Rival Sunni and Shiite Muslim groups perched on mountain tops surrounding the town of Hangu traded rocket fire overnight but no casualties were reported, officials said.
Authorities said local religious leaders and elders were cooperating with official efforts to douse sectarian tensions in Hangu, a small town with a background of sectarian friction and bloodshed.
"Hundreds of paramilitary troops have reinforced the security deployment in Hangu and areas around it to prevent sectarian clashes and restore order," a senior interior ministry official said.
A series of powerful blasts on Thursday -- one believed to be a suicide bombing -- targeted Shiites celebrating Ashura, the holiest day in their calendar, sparking large-scale rioting.

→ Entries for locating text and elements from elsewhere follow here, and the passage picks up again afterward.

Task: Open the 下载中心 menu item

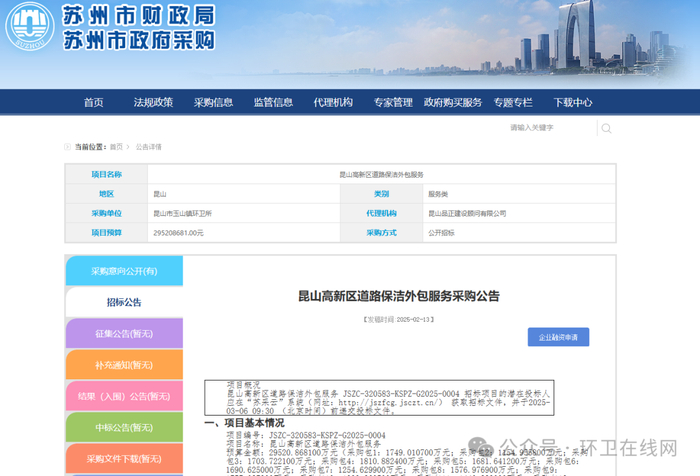Action: [573, 102]
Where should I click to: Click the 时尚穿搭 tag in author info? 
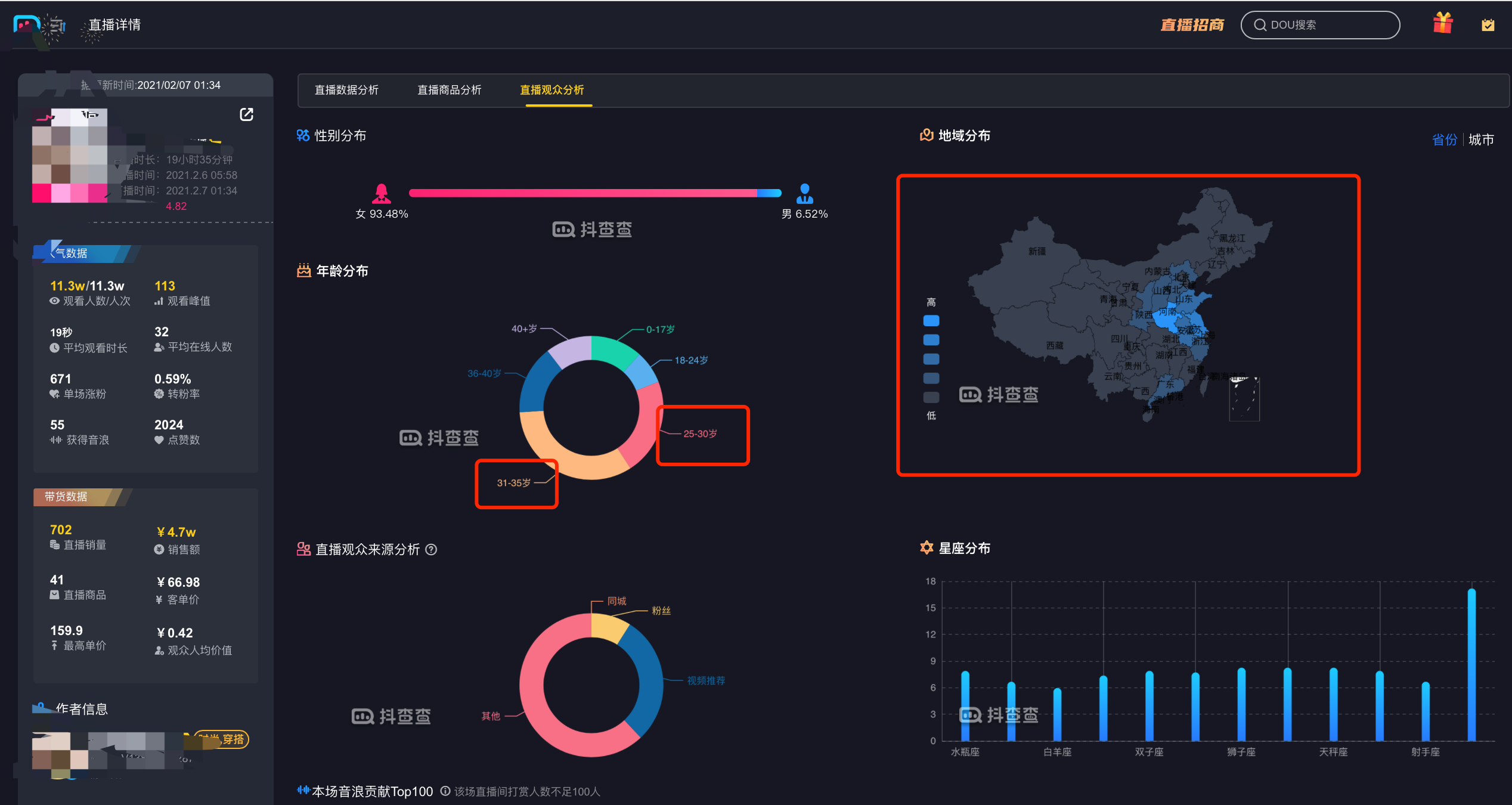tap(224, 739)
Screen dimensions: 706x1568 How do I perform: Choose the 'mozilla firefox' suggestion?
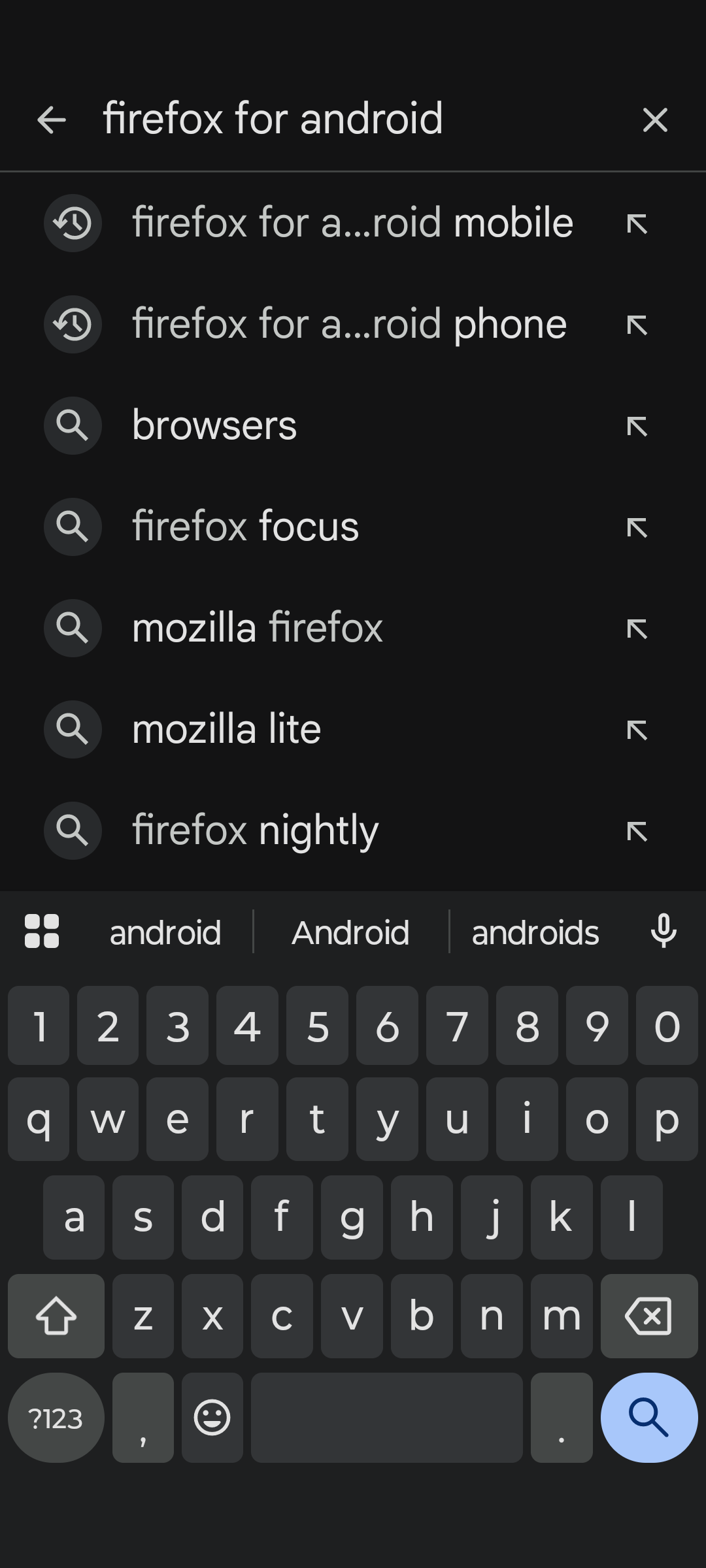point(258,628)
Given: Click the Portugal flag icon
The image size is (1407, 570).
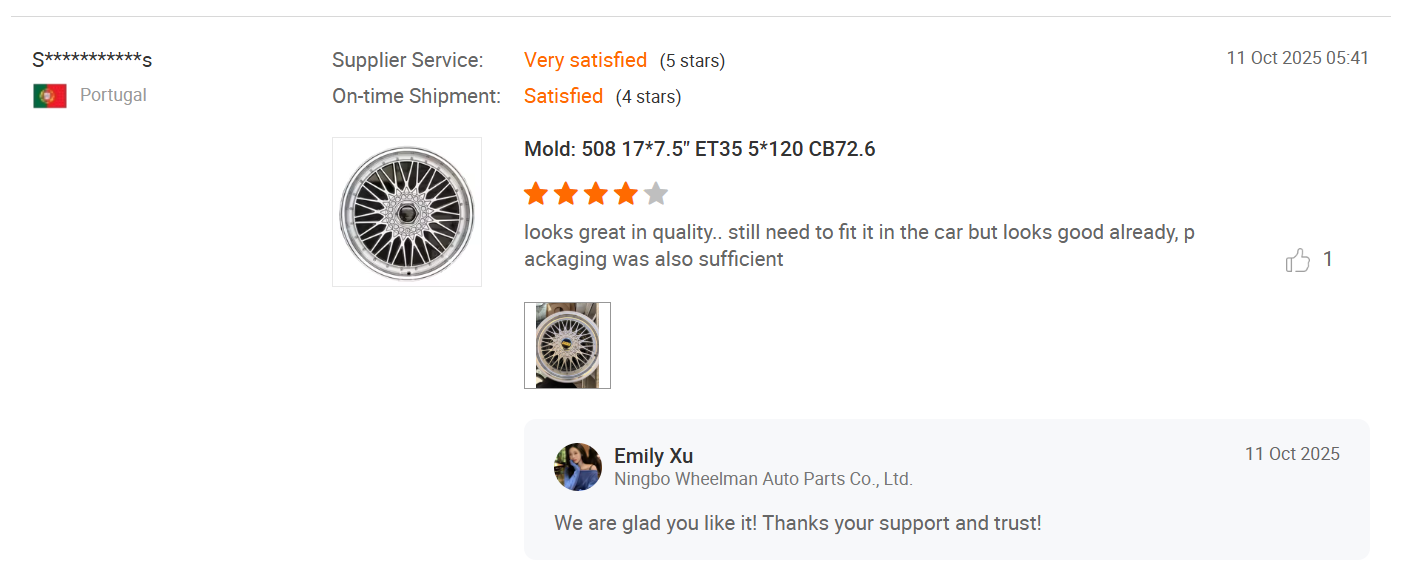Looking at the screenshot, I should click(x=50, y=96).
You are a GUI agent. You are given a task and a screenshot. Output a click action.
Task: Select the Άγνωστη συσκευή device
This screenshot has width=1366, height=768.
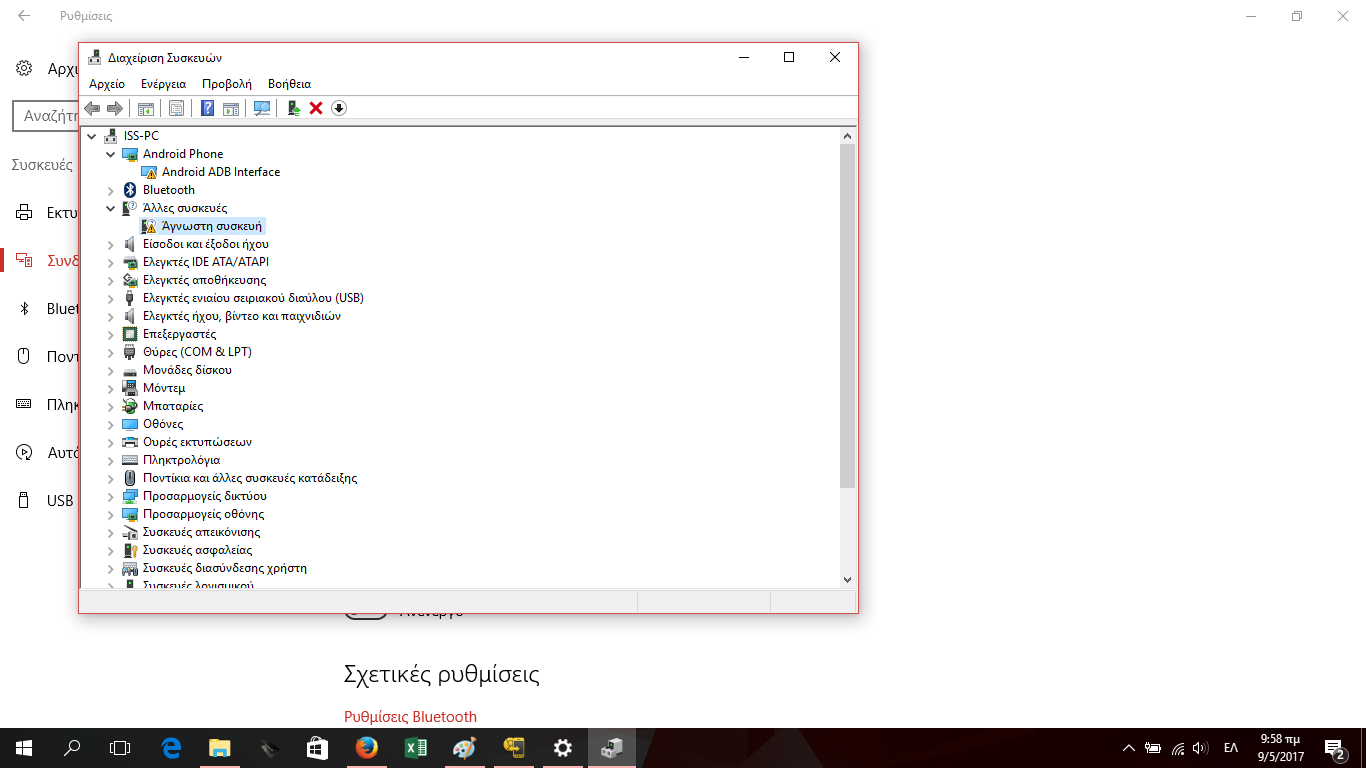[211, 226]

At least 40 people died and more than 70 were wounded in the blasts and the resulting mayhem, including four bus passengers and four truck drivers shot dead by unidentified gunmen.
A curfew was subsequently clamped on the town, as the army took control of the area and authorities in all four provinces tightened security to ease tensions between the rest of the country's majority Sunnis and minority Shiites.
"We are negotiating with rival groups and trying to persuade them to come down from their positions on hilltops," the mayor of Hangu, Ghaniur Rehman, said by telephone.
"At the moment guns have fallen silent and we hope peace will return to the city," Rehman said.
Pakistan's Sunni and Shiite communities largely coexist in peace. However, militants from the two sides have a history of violence that has claimed thousands of lives in the past 10 years.